Content starts

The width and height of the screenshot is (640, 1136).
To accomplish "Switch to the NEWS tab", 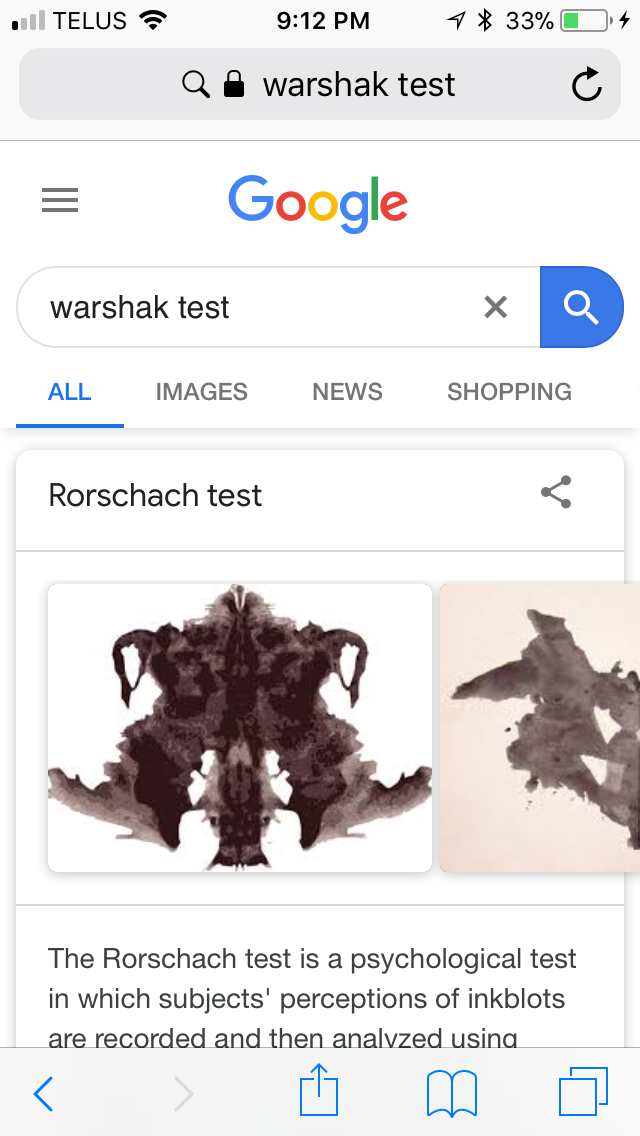I will click(347, 392).
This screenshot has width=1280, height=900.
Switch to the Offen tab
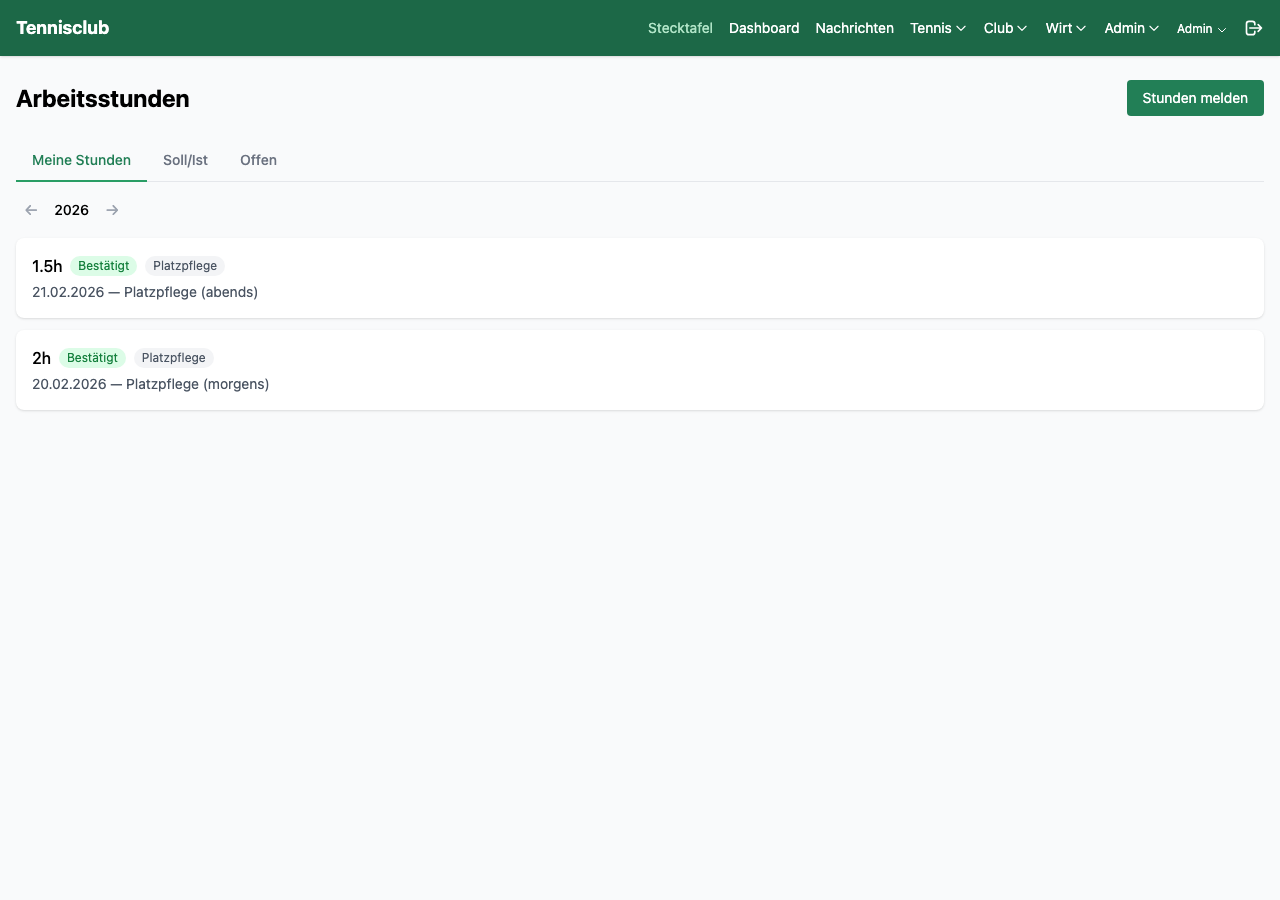258,160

Content ends

Return every line of the listing above that contains "width".

**THE ANSWER**
The width and height of the screenshot is (640, 1136).
This screenshot has width=1280, height=900.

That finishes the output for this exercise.